■ COMPLETA LO SIGUIENTE:
1. Reproduce el fragmento del texto sobre el prejuicio del deshonor que va de "Es con estas" a "desesperado que golpea.".
2. Enumera lo que, según el texto sobre el prejuicio del deshonor, el marido del ejemplo no debía olvidar.
3. Resume en dos oraciones el texto sobre el prejuicio del deshonor.

■ FUENTE:
****************

EL PREJUICIO DEL DESHONOR
( Le préjugé du déshonneur )
Publicado en Le Gaulois, el 26 de
mayo de 1881
Bajo este titular: « Los Dramas del adulterio », los periódicos, nos informan
todos los días que un marido engañado acaba de masacrar a su mujer, al amante,
o a ambos.
Estos sucesos nos dejan indiferentes. Los
jurados, todos maridos, están llenos de indulgencia para estos furores de
esposos ultrajados; absuelven al asesino, y la asistencia muy especial en los
patios de asistentes de lectores de novela folletín, publico del Ambigu,
presente por la emoción, resopla de sensiblería lacrimógena, aplaudiendo ese
veredicto, juzgando que el marido burlado ha lavado su honor en sangre, ¡ que
se ha rehabilitado mediante el asesinato !
Es con estas grandes palabras con las que nos
educan, con esos prejuicios nos instruyen, con esas ideas nos preparan para el
matrimonio.
¡ Yo abogo por la mujer que cae contra el marido
que mata !
Tomemos un ejemplo reciente. Un hombre acaba de
ser absuelto tras haber asesinado a su media naranja. Al límite de su
paciencia, engañado, una, dos y aún tres veces, acabó por ceder a la cólera,
y le levantó la tapa de los sesos a la
culpable.
Elijo expresamente un caso en el que el marido
parece completamente justificado, en el que la indulgencia del jurado ha
provocado aclamaciones entusiastas, donde todas las circunstancias parecían
absolver al hombre desesperado que golpea.
Él ama a su mujer perdidamente. Muy bien.
Ya la ha perdonado diez veces. Es cierto. La había soñado casta y fiel. Tanto
peor para él: ¿dónde la conoció ? Era una casquivana encontrada en plena
calle, casada en un acceso de esa locura especial que se llama Amor. ¡ Tanto
peor para él ! No debía olvidar que el hábito es una segunda naturaleza, que
los patos regresan siempre al río, y las mujerzuelas al arroyo; que el arreglo
de las virtudes averiadas, por el alcalde o el cura, es una utopía semejante a
la de un gobierno al mismo tiempo honrado e inteligente.

****************

■ BLOQUE DE DATOS:

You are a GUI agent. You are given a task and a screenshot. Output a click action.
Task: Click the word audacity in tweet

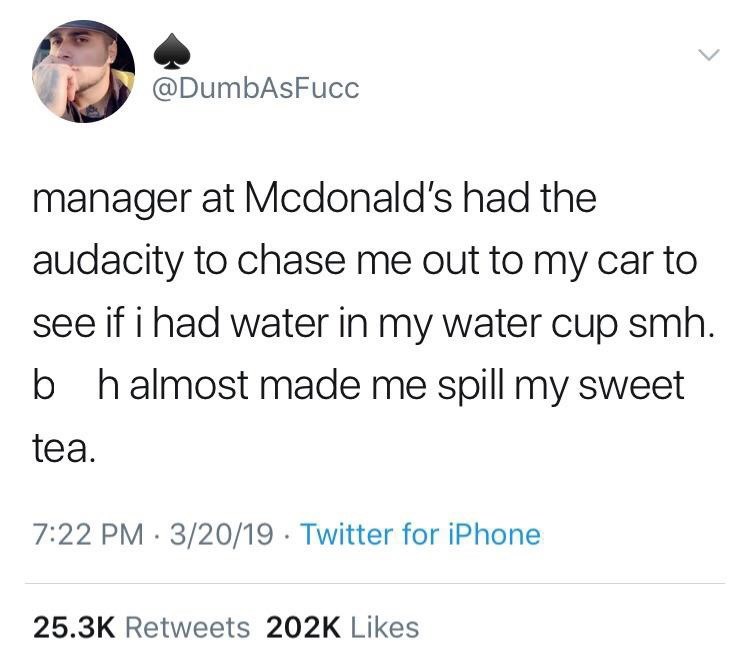click(108, 263)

****************

■ LAS RESPUESTAS:
1.
Es con estas grandes palabras con las que nos
educan, con esos prejuicios nos instruyen, con esas ideas nos preparan para el
matrimonio.
¡ Yo abogo por la mujer que cae contra el marido
que mata !
Tomemos un ejemplo reciente. Un hombre acaba de
ser absuelto tras haber asesinado a su media naranja. Al límite de su
paciencia, engañado, una, dos y aún tres veces, acabó por ceder a la cólera,
y le levantó la tapa de los sesos a la
culpable.
Elijo expresamente un caso en el que el marido
parece completamente justificado, en el que la indulgencia del jurado ha
provocado aclamaciones entusiastas, donde todas las circunstancias parecían
absolver al hombre desesperado que golpea.

2.
- Que el hábito es una segunda naturaleza.
- Que los patos regresan siempre al río, y las mujerzuelas al arroyo.
- Que el arreglo de las virtudes averiadas, por el alcalde o el cura, es una utopía semejante a la de un gobierno al mismo tiempo honrado e inteligente.

3. Los periódicos informan a diario de maridos engañados que matan a su mujer, al amante o a ambos, y los jurados los absuelven mientras el público aplaude, convencido de que el marido ha lavado su honor en sangre. Frente a esto, el autor aboga por la mujer que cae contra el marido que mata, y lo argumenta con el caso reciente de un hombre absuelto tras asesinar a su esposa, que lo había engañado varias veces.